COMPARATIVE STUDY
JOURNAL ARTICLE

Immediate results of percutaneous coronary intervention for unprotected left main coronary artery stenoses: transradial versus transfemoral approach

Shu-Kai Hsueh, Yuan-Kai Hsieh, Chiung-Jen Wu, Chih-Yuan Fang, Ali A Youssef, Chien-Jen Chen, Shyh-Ming Chen, Cheng-Hsu Yang, Hon-Kan Yip, Mien-Cheng Chen, Morgan Fu, Cheng-I Cheng
Chang Gung Medical Journal 2008, 31 (2): 190-200
18567420

BACKGROUND: The effectiveness of a transradial approach for percutaneous coronary intervention (PCI) is comparable to that of a transfemoral approach. However, few studies have systematically compared the clinical effectiveness of a transradial approach with that of a transfemoral approach for unprotected left main coronary artery (ULMCA) stenoses. We compared success rate, vascular complications and early (in-hospital and six-month) outcomes of transradial PCI for ULMCA stenoses with those of a transfemoral approach.

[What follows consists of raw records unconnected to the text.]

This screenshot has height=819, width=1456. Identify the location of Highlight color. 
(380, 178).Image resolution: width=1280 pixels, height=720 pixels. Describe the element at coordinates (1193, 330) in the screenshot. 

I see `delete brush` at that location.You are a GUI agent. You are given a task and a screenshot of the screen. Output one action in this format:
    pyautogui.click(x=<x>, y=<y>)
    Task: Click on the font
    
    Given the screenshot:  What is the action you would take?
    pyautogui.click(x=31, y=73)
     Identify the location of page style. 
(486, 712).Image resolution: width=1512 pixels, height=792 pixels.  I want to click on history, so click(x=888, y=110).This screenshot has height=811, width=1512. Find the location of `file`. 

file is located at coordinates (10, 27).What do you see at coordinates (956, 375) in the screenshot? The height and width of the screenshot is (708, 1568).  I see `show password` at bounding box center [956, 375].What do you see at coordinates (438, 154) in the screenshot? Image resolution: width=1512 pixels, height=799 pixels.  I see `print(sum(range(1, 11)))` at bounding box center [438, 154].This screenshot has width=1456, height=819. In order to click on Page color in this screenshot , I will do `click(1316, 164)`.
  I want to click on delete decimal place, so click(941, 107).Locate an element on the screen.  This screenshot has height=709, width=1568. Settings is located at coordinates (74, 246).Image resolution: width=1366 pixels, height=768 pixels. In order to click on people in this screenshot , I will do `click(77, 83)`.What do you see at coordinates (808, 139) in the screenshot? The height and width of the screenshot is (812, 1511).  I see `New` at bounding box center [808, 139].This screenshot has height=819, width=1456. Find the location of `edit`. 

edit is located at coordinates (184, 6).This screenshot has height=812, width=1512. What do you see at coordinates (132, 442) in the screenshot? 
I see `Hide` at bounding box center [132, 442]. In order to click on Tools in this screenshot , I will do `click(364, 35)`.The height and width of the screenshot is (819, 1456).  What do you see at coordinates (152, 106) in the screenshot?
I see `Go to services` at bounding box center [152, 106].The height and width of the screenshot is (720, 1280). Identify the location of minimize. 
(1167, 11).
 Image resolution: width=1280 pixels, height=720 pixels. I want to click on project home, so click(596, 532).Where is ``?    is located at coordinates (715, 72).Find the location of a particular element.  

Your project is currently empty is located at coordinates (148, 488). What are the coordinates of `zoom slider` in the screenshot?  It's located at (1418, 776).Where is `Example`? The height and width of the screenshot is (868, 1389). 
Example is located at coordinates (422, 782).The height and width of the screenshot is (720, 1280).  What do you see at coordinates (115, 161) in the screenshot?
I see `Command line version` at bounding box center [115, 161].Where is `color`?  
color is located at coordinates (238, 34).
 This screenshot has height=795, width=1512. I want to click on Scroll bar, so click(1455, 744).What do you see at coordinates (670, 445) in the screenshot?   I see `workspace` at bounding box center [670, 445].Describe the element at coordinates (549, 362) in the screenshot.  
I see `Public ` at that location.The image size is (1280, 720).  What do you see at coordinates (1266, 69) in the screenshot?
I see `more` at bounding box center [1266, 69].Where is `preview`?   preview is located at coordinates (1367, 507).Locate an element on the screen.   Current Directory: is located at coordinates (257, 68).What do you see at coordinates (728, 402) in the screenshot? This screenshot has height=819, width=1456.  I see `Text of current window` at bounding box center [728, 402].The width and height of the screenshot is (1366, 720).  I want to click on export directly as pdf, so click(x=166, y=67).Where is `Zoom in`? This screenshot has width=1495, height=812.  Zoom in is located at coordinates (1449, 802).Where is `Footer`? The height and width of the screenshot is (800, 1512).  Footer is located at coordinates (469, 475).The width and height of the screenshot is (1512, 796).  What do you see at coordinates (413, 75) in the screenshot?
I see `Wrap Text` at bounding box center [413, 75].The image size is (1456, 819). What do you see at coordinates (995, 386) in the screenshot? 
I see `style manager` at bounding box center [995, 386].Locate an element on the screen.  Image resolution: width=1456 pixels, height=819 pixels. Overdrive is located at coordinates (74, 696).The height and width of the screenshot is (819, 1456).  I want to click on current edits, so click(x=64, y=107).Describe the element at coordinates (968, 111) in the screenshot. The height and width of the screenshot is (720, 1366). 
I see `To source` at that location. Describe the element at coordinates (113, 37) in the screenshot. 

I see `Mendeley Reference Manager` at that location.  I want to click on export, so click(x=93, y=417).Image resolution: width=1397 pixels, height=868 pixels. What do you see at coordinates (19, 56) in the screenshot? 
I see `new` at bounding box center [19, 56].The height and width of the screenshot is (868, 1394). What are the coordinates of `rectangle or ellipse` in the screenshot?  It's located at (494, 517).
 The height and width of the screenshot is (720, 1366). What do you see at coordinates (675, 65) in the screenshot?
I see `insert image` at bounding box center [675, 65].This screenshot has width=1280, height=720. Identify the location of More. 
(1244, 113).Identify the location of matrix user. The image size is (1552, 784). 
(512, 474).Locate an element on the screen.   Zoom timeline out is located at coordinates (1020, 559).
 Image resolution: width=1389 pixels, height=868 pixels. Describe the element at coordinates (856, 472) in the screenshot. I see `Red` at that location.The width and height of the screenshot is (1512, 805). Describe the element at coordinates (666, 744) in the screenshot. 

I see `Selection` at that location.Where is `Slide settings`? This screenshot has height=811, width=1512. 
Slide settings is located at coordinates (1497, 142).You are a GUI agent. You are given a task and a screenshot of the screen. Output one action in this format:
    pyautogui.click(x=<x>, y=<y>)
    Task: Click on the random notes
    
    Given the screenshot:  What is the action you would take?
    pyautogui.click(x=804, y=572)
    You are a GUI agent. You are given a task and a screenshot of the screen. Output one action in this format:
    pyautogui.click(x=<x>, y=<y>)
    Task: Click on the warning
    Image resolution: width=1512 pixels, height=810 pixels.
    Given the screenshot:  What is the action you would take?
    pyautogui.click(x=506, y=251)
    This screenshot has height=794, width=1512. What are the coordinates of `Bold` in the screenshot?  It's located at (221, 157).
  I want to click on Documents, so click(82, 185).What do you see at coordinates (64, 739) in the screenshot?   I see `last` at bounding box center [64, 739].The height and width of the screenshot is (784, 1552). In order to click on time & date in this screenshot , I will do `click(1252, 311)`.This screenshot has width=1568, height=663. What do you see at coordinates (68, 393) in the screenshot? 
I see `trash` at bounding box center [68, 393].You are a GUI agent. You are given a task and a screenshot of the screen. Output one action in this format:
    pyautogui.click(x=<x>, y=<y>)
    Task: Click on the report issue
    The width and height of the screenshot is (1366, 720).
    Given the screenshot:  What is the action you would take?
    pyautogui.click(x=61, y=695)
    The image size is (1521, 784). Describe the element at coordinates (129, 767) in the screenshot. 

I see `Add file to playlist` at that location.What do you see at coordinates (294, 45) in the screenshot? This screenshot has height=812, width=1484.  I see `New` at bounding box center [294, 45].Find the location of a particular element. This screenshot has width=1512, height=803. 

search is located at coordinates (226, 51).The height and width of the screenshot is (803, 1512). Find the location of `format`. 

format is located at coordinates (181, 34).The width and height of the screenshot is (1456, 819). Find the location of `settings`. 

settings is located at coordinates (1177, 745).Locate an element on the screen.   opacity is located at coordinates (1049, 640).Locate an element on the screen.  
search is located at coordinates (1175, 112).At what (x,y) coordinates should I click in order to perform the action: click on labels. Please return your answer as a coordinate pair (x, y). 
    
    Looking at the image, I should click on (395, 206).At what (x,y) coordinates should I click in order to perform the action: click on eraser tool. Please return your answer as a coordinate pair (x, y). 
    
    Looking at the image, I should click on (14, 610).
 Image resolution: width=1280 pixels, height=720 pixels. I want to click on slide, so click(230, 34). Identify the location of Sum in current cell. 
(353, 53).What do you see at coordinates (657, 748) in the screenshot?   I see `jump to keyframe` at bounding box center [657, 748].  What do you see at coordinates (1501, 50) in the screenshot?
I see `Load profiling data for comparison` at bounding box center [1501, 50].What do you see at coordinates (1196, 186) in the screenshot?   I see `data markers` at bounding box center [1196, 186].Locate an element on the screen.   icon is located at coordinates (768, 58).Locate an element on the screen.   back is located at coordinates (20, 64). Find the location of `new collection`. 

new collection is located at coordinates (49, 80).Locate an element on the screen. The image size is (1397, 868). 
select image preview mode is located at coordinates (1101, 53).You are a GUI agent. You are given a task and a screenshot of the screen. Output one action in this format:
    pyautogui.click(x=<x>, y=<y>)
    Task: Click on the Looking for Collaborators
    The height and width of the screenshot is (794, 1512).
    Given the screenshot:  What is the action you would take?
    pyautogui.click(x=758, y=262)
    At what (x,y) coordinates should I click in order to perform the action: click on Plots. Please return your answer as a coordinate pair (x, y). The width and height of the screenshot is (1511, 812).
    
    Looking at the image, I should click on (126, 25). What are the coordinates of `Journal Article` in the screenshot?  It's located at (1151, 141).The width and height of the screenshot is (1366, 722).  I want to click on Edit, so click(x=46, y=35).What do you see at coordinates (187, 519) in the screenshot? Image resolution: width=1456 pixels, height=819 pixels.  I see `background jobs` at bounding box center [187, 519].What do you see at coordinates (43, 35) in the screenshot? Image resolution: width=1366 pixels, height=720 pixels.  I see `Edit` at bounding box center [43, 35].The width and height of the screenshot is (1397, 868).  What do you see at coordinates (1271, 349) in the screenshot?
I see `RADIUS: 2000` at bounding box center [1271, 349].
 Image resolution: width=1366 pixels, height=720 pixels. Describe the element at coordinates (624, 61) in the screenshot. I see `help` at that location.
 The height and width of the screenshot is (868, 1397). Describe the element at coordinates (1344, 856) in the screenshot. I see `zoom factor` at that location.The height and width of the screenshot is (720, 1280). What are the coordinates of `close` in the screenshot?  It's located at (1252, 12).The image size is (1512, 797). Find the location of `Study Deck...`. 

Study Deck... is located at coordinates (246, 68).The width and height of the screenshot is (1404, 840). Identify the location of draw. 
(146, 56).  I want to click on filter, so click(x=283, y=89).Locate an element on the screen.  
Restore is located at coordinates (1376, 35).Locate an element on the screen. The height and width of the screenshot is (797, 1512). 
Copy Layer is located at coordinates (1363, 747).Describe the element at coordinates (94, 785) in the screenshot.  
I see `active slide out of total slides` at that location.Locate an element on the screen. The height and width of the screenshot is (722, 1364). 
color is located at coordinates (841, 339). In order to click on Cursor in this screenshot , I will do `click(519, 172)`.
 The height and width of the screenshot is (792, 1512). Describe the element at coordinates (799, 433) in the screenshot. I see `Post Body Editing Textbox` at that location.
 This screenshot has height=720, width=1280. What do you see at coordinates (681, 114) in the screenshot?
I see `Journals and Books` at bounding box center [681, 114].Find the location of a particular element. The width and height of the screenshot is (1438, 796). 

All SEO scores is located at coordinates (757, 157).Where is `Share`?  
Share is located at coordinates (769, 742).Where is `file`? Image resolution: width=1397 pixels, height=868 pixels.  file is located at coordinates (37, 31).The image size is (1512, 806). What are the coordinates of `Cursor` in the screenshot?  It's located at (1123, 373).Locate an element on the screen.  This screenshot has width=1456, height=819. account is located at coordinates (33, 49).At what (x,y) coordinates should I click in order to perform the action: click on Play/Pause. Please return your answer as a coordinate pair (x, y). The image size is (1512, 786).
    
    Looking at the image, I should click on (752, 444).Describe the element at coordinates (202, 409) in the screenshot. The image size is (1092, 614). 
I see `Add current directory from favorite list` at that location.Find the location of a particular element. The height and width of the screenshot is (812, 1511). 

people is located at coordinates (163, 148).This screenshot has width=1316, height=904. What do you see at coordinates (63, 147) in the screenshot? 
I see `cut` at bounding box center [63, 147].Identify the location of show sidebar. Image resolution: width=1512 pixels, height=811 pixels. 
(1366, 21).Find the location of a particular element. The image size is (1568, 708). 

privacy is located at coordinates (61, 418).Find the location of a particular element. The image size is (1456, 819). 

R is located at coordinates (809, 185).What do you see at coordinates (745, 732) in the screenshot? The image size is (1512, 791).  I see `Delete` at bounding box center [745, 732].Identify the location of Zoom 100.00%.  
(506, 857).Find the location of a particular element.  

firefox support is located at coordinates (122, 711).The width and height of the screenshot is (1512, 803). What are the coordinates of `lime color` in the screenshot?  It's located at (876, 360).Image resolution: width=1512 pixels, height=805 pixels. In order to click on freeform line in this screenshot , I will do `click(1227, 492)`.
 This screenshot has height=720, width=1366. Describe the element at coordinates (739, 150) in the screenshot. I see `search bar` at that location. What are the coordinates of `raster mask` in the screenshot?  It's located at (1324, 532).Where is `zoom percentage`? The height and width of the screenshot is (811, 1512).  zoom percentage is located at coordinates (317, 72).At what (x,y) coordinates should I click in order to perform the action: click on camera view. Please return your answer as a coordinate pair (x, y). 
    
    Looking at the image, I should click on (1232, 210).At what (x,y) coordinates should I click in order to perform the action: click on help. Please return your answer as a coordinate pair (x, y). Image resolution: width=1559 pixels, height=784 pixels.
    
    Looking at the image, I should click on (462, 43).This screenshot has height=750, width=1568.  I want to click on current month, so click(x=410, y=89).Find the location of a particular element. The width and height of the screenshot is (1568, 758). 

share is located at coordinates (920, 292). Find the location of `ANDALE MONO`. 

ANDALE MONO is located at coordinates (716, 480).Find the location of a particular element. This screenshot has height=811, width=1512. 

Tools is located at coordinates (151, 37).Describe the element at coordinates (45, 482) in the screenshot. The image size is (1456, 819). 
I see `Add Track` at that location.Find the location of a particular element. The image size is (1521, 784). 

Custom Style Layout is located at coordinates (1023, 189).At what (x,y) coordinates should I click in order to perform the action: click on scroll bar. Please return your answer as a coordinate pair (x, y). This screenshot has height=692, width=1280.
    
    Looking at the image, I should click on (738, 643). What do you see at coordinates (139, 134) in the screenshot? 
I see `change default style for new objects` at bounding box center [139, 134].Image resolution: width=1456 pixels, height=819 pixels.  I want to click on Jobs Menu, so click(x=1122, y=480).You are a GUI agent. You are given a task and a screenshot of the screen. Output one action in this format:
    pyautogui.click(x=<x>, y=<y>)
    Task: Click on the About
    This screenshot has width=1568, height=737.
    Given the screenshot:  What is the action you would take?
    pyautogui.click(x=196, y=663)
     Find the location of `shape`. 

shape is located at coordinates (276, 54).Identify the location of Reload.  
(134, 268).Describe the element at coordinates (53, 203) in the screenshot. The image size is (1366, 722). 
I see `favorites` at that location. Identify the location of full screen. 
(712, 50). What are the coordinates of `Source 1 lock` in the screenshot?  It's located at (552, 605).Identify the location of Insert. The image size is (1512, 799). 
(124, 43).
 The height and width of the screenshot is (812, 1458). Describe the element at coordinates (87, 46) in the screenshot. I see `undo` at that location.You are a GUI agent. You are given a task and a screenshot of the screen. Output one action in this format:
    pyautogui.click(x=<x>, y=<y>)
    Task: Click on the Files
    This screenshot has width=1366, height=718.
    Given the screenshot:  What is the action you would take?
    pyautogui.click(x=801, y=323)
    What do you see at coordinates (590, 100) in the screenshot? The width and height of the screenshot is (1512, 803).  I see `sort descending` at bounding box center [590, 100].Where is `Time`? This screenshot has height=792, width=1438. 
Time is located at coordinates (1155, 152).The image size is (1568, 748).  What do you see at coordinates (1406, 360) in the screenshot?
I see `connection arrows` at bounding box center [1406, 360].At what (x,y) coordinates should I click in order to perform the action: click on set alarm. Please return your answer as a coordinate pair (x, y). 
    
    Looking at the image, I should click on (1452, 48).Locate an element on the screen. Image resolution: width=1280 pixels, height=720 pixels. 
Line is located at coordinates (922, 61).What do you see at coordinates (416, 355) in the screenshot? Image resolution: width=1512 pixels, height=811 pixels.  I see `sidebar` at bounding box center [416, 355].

METHODS: This retrospective study included 131 patients undergoing PCI for ULMCA stenoses between December 2000 and October 2006: 116 (88.5%) patients underwent a transradial approach and fifteen (11.5%) underwent a transfemoral approach.

RESULTS: Both angiographic and procedural success were achieved in 114 (98.3%) patients in the transradial group and fourteen (93.3%) patients in the transfemoral group (p = 0.876). Patients in the transfemoral group required more debulking procedures with large guiding catheters and had larger minimal luminal diameter following PCI than those in the transradial group. Transradial PCI produced fewer in-hospital major adverse cardiac events (MACE) (7.8% vs. 33.3%, p = 0.003) and a lower vascular complication rate compared to the transfemoral approach (1.7% vs. 26.6%, p < 0.001). Six-month MACE was lower in the transradial group than the transfemoral group without statistical significance (8.0% vs. 23.1%, p = 0.299).

CONCLUSIONS: A transradial approach for ULMCA diseases produced an equal success rate and a lower vascular complication rate when compared to a transfemoral approach. It should be considered as an acceptable alternative to the transfemoral approach for PCI in ULMCA diseases.